The sheriff's deputies who patrol the sprawling 700 square miles of mostly rural southeastern Pierce County are more than a badge. To many who live there, the 22 deputies of the Mountain Detachment are neighbors or friends, almost like family.
“Having been a resident here for 20 years, my husband and I have always had a rapport with the local police and deputies,” said Jenny Smith, who’s run the Truly Scrumptious Bakery and Café in Eatonville for years. “They are just someone we have always been friendly with.”
When the news broke the night of Dec. 21 that two of the detachment’s deputies had been shot, the first question for most residents wasn’t how did it happen.
It was who was shot? Was it Mike? Jim? Pete?
Sgt. Nick Hausner and deputy Kent Mundell were wounded while responding to a domestic violence call at Tanwax Lake near Eatonville. Housner, 43, was hospitalized but survived his wounds; Mundell, 44, died Monday evening.
In the Eatonville area especially, the two deputies and their colleagues are not just uniforms.
All of the deputies and their families live in the Mountain Detachment’s patrol area, which stretches from Roy and McKenna east through Eatonville to Ashford and Mount Rainier National Park.

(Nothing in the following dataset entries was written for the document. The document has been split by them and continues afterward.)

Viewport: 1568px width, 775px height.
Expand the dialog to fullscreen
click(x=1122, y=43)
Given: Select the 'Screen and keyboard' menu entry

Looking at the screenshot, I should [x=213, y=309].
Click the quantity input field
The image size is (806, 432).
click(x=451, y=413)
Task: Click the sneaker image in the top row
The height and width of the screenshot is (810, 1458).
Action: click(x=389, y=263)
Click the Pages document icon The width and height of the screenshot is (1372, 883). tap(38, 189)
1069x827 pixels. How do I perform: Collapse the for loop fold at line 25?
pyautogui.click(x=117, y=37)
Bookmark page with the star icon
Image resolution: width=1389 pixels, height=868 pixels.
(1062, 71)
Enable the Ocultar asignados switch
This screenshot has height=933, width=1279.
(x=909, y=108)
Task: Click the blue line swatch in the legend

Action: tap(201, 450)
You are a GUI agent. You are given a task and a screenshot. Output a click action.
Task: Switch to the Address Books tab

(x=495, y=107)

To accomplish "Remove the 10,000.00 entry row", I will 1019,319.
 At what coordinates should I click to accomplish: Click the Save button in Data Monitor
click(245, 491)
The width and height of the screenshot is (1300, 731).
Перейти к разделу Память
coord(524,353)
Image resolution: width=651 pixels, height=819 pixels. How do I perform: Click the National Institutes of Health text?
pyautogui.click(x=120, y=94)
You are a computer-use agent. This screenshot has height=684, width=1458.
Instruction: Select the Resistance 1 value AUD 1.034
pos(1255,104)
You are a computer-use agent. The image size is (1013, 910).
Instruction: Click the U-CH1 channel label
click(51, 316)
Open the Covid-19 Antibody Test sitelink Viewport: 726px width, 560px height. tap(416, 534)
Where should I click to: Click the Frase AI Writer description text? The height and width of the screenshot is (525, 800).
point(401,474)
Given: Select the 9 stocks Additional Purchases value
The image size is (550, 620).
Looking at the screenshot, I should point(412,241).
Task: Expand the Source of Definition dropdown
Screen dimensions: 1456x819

Residents get to know the deputies by their first names. The officers bring their kids to local sports events. They are waved at in grocery stores, in restaurants, at the movies.
Nowhere is that more apparent than in Eatonville, the largest community in the area. The town’s six police officers work closely with the deputies; they often back each other up.
John and Tammi Bratholm were returning to Eatonville from Puyallup when she saw a text message from her daughter saying two deputies had been shot.
“I replied: Is this a joke? Or is this old news?” Tammi Bratholm recalled last week. “No,” she said, “it’s happening right now in Eatonville.”
Bratholm, who once was a community advocate in the Sheriff’s Department, said she panicked at the news. The Bratholms, who own Jebino’s Ristorante in Eatonville, know Housner well. They had been to his house for a Christmas party.
“I heard something about a sergeant involved,” she said. “I said it was Nick. I just had this bad feeling.”
Two weeks earlier Hausner and his family were in their restaurant having dinner. It wasn’t long after the fatal shooting Nov. 29 of four Lakewood police officers.
John Bratholm rapped for silence and announced that a police officer was in the restaurant. The place erupted in applause.
“They were just clapping, thanking him,” Tammi Bratholm said.